WHAT YOU WILL DO: Lines from the top of the entries down to the line with "Calculate your deadline now (157, 421)" must be set down exactly as they stand, with both ends retained.

Saved data entries:
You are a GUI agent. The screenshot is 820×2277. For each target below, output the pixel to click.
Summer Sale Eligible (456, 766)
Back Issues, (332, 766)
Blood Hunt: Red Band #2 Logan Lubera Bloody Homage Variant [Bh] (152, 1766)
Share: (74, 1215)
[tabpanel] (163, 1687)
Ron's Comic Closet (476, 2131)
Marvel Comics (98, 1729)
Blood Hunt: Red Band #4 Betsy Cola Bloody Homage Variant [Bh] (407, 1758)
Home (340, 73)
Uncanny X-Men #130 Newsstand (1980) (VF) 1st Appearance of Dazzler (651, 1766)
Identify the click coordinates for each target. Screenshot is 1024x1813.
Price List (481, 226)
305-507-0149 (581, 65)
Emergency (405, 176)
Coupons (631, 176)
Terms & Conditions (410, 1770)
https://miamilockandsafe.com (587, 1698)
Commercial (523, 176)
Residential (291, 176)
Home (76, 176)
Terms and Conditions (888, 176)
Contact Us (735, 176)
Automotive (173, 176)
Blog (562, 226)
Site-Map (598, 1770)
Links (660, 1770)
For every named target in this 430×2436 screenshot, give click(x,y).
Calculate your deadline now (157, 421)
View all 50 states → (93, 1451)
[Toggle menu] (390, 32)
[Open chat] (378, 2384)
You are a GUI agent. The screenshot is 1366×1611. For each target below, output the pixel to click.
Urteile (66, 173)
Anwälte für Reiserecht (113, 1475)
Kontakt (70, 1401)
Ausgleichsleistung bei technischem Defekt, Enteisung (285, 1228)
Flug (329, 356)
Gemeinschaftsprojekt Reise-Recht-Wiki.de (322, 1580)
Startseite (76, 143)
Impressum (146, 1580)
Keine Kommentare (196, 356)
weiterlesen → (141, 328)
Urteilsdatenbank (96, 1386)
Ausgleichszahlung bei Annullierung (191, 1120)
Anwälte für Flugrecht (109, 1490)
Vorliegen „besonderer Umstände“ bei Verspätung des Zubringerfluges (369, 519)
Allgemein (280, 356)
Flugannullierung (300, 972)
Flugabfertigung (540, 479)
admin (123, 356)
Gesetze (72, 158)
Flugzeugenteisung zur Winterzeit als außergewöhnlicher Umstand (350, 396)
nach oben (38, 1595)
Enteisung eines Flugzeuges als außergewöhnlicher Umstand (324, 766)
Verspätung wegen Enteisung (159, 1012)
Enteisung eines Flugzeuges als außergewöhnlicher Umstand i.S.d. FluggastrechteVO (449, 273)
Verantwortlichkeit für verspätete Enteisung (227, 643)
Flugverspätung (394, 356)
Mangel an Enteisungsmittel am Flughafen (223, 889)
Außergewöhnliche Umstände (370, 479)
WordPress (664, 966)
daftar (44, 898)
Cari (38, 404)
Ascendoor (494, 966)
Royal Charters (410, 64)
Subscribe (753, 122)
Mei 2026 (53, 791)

ANSWER TO THE PROBLEM:
You are a GUI agent. The screenshot is 820×2277. For each target below, output the pixel to click.
Summer Sale Eligible (456, 766)
Back Issues, (332, 766)
Blood Hunt: Red Band #2 Logan Lubera Bloody Homage Variant [Bh] (152, 1766)
Share: (74, 1215)
[tabpanel] (163, 1687)
Ron's Comic Closet (476, 2131)
Marvel Comics (98, 1729)
Blood Hunt: Red Band #4 Betsy Cola Bloody Homage Variant [Bh] (407, 1758)
Home (340, 73)
Uncanny X-Men #130 Newsstand (1980) (VF) 1st Appearance of Dazzler (651, 1766)
Identify the click coordinates for each target. Screenshot is 1024x1813.
Price List (481, 226)
305-507-0149 (581, 65)
Emergency (405, 176)
Coupons (631, 176)
Terms & Conditions (410, 1770)
https://miamilockandsafe.com (587, 1698)
Commercial (523, 176)
Residential (291, 176)
Home (76, 176)
Terms and Conditions (888, 176)
Contact Us (735, 176)
Automotive (173, 176)
Blog (562, 226)
Site-Map (598, 1770)
Links (660, 1770)
For every named target in this 430×2436 screenshot, give click(x,y).
Calculate your deadline now (157, 421)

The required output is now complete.